Week 15: What matters to you?

What Matters to You Day started in Norway in 2014, with the simple goal of encouraging meaningful conversations between patients, caregivers, and families, and their health care providers. A similar project is being organized by the BC Patient Safety and Quality Council (see details).

The ongoing project on this blog is to “Live this year as if it were our last.” Our aim is to bring attention to moments when living and dying meet. Life begins anew with each in-breath and, as sure as anything, will, at some point, end on an outbreath. Makes sense in theory, but so difficult, nay impossible, to comprehend.

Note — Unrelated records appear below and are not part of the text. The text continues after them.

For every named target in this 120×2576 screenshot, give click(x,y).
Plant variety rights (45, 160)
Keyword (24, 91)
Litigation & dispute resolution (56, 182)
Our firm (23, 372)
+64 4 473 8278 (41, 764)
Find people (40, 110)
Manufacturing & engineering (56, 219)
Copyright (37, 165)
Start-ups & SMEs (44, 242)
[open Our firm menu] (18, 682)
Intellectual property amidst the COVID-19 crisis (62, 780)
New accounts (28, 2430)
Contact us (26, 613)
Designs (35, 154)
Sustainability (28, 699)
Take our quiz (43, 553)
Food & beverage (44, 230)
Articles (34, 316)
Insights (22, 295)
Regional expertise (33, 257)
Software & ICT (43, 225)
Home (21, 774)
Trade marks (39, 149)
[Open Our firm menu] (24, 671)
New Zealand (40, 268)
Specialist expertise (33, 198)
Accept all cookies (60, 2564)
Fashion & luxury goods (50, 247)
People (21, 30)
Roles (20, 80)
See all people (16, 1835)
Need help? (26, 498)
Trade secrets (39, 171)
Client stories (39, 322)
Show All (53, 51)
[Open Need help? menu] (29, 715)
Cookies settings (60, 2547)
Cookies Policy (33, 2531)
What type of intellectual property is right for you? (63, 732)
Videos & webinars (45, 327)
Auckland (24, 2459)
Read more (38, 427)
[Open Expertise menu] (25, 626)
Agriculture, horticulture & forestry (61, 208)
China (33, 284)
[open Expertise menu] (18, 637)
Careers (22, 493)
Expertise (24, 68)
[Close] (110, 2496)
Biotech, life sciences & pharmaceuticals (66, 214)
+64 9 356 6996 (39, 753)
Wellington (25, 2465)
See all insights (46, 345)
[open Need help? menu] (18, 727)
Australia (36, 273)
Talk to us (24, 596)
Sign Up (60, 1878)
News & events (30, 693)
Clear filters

Very few of us live with such an understanding, truly “know” this reality. A line in a chant says, “There’s light in that darkness, but do not look for that light.” Try not to figure it out, it suggests, step aside from thinking and discover what’s right in front of you. Wanna try?

Here in Victoria blossoms are out all over the city, in private gardens, public parks, up and down many streets. (If there are no blossoms where you live, find a flower shop.) Step up to a blossom, look and see close up, and bring your nostrils near. Become a child again, aged five or six — or a hummingbird, a bee. Switch off thinking and, for an instance, immerse yourself in sensory awareness. Neither good or bad, right or wrong, happy or sad. Just touch and smell and . . .

When you’ve had your fill, pause for a moment longer, then ask: What matters to me?

Soon afterwards share your experience with another person: a friend or a stranger. Keep it simple — and listen.